- Supplied passage
.....

Qatar Seeks Role in Negotiations Between Israel and Hamas

Qatar has been seeking to play a relevant role in Israel’s Gaza policy amid the crisis with Hamas that has unfolded over the last six months. But those efforts have been frustrated as Qatar is isolated by Washington’s drive for a “deal of the century” and Doha’s own disputes with its Gulf neighbors. Recent cease-fire discussions, however, may now bring Qatar back into the group of countries that are working to avoid another conflict between Jerusalem and Gaza.

Channel 10 reported last week that in June, Defense Minister Avigdor Liberman met in Cyprus with Qatar’s Gaza envoy, Mohammed Al-Emadi. At the top of Qatar’s list of concerns was the humanitarian issue, in which Qatar has taken a key interest for a decade. Doha could provide up to $350 million as part of a new deal to keep the peace between Israel and the Hamas-ruled Gaza Strip. Since 2014, it has already provided around $800 million.

On Thursday, another report said that Prime Minister Benjamin Netanyahu met with Egyptian intelligence chief Maj.-Gen. Abbas Kamel. The complex discussions between Israel and Egypt, Hamas and Egypt, the US and Qatar, and – at least in the background – between Israel and Qatar, are the backdrop to the current attempt to create a long-term cease-fire with Hamas.

In July, Al-Emadi told Al Jazeera that Qatar was discussing a fiveor 10-year cease-fire with Israel by passing messages to Hamas and the US.

“The Egyptians are indeed involved,” he said. “However, the problem is the Egyptians are not trusted by Hamas. This is because more than a year ago, the Egyptians made many promises to Hamas to achieve reconciliation with Fatah, among other things, but they did not deliver on their promises.”

So the deeper story is that Al-Emadi has sought to portray Qatar as the “credible” partner for “both sides.” Who are those sides, though? Hamas and Fatah? Hamas and Egypt? Hamas and Israel? Or maybe Hamas and the US?

.....

[Screen grounding records]
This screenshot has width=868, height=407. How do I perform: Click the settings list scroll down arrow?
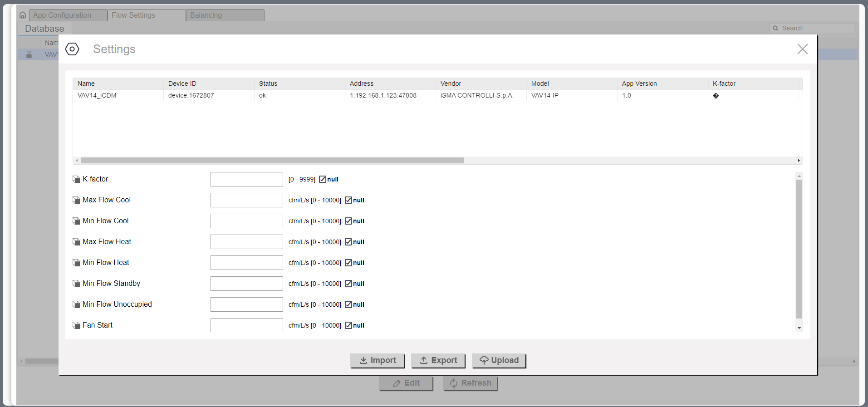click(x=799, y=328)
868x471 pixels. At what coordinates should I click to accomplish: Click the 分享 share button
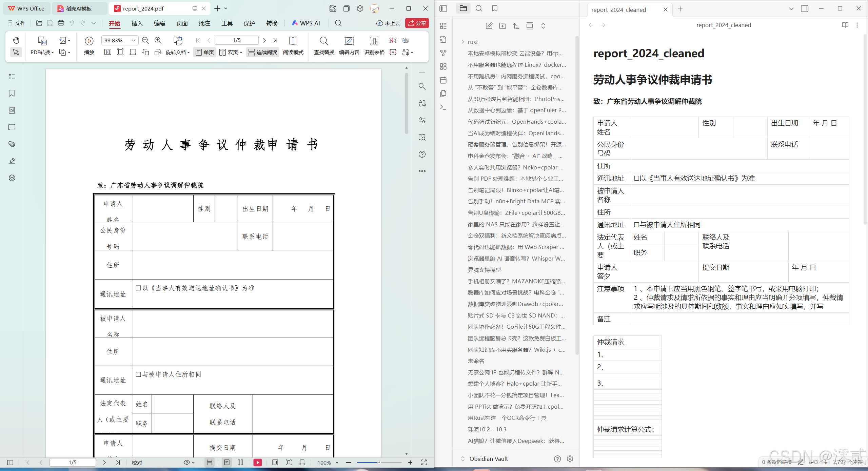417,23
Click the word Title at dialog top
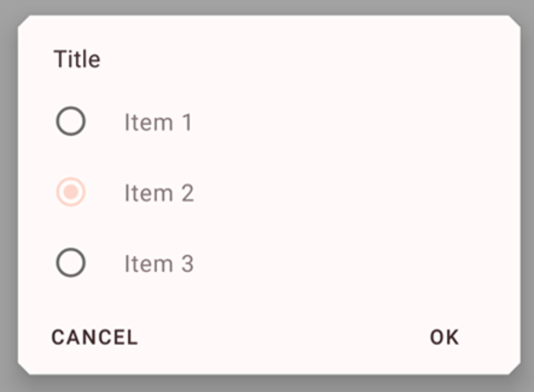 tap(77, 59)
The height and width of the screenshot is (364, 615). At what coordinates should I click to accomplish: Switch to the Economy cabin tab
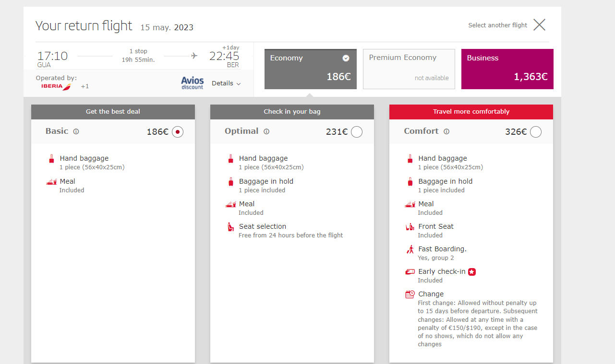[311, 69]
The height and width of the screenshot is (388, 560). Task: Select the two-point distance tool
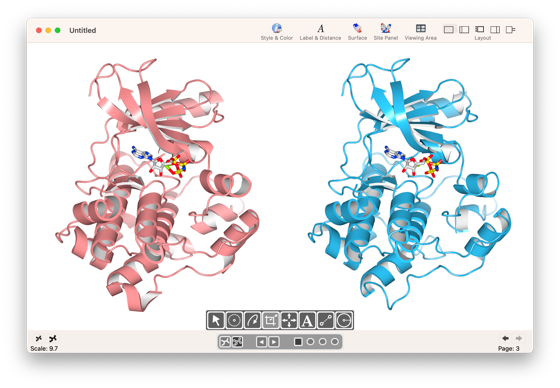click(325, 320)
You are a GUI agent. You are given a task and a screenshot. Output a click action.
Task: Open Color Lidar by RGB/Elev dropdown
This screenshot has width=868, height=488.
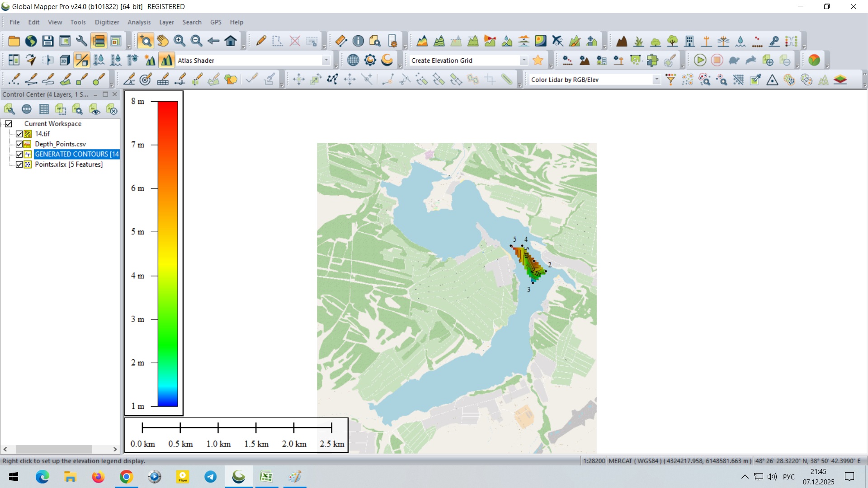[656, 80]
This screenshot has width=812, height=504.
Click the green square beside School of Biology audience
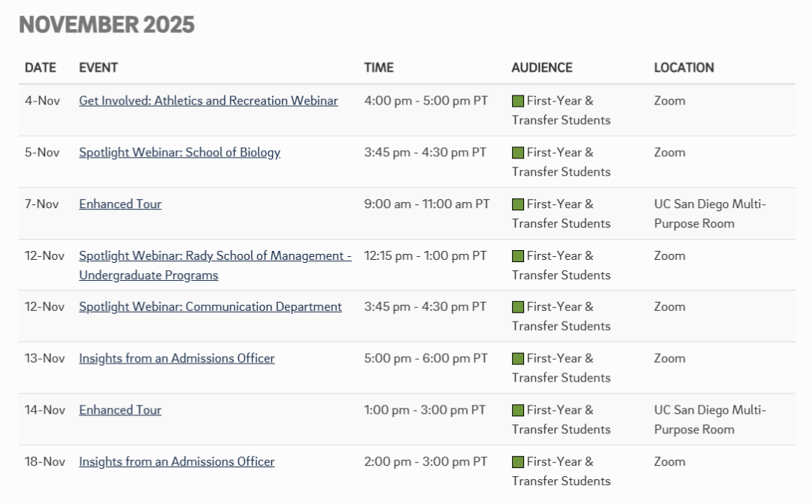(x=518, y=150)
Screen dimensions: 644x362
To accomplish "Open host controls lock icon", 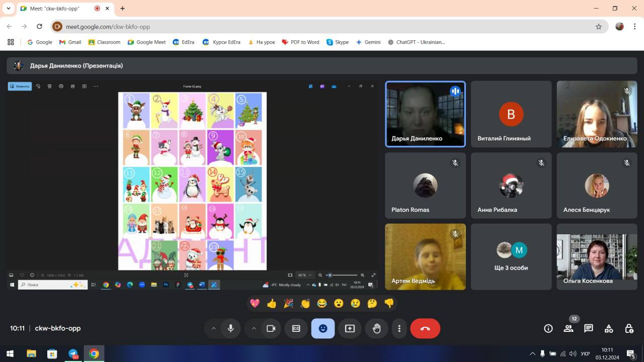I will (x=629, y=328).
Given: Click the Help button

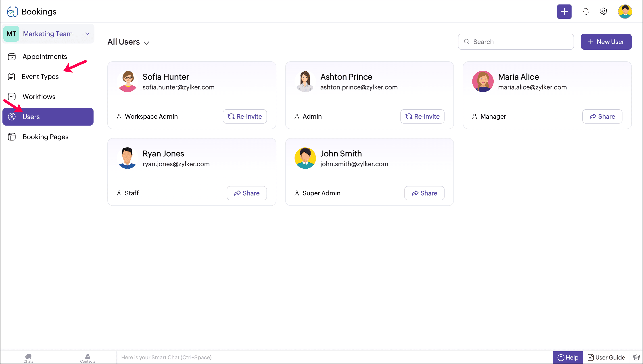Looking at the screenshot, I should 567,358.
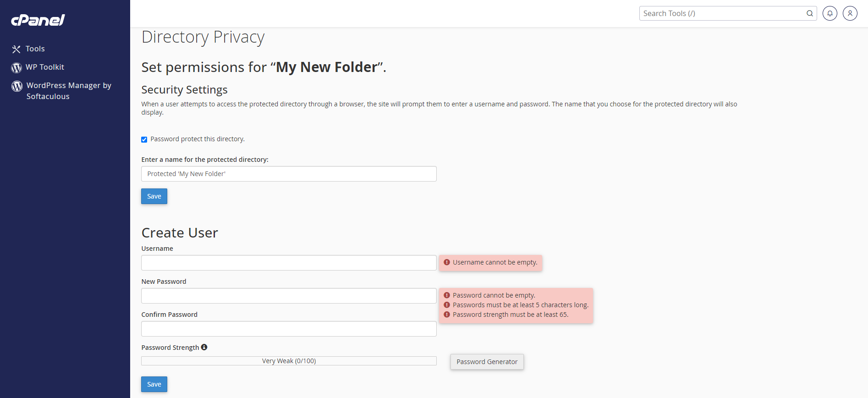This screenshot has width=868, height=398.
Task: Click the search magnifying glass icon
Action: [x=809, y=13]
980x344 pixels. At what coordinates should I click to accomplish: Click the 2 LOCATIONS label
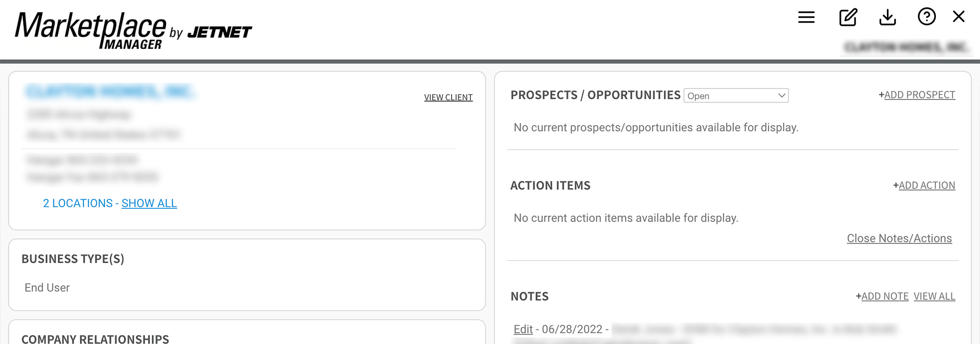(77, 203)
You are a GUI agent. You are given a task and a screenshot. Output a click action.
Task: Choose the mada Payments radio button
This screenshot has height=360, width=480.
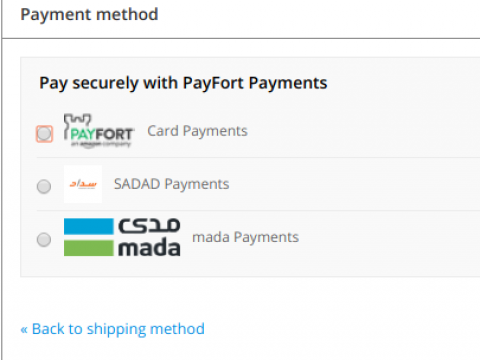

.....

- Tasks to carry out
1. Rewrite the passage of the article on Qatar's role in the Hamas talks from "In July, Al-Emadi" to "and the US?", changing "Egyptians" to "Egyptian officials".
2. Duplicate the records verbatim from the line with "Given: Click the Help button" through the last line of the records, both ends included. Leave the pictures out of your answer.

- Results in order
1.
In July, Al-Emadi told Al Jazeera that Qatar was discussing a fiveor 10-year cease-fire with Israel by passing messages to Hamas and the US.

“The Egyptian officials are indeed involved,” he said. “However, the problem is the Egyptian officials are not trusted by Hamas. This is because more than a year ago, the Egyptian officials made many promises to Hamas to achieve reconciliation with Fatah, among other things, but they did not deliver on their promises.”

So the deeper story is that Al-Emadi has sought to portray Qatar as the “credible” partner for “both sides.” Who are those sides, though? Hamas and Fatah? Hamas and Egypt? Hamas and Israel? Or maybe Hamas and the US?

2.
Given: Click the Help button

Looking at the screenshot, I should 567,358.
This screenshot has width=868, height=398.
Task: Click the search magnifying glass icon
Action: [x=809, y=13]
980x344 pixels. At what coordinates should I click to accomplish: Click the 2 LOCATIONS label
(77, 203)
You are a GUI agent. You are given a task and a screenshot. Output a click action.
Task: Choose the mada Payments radio button
This screenshot has height=360, width=480.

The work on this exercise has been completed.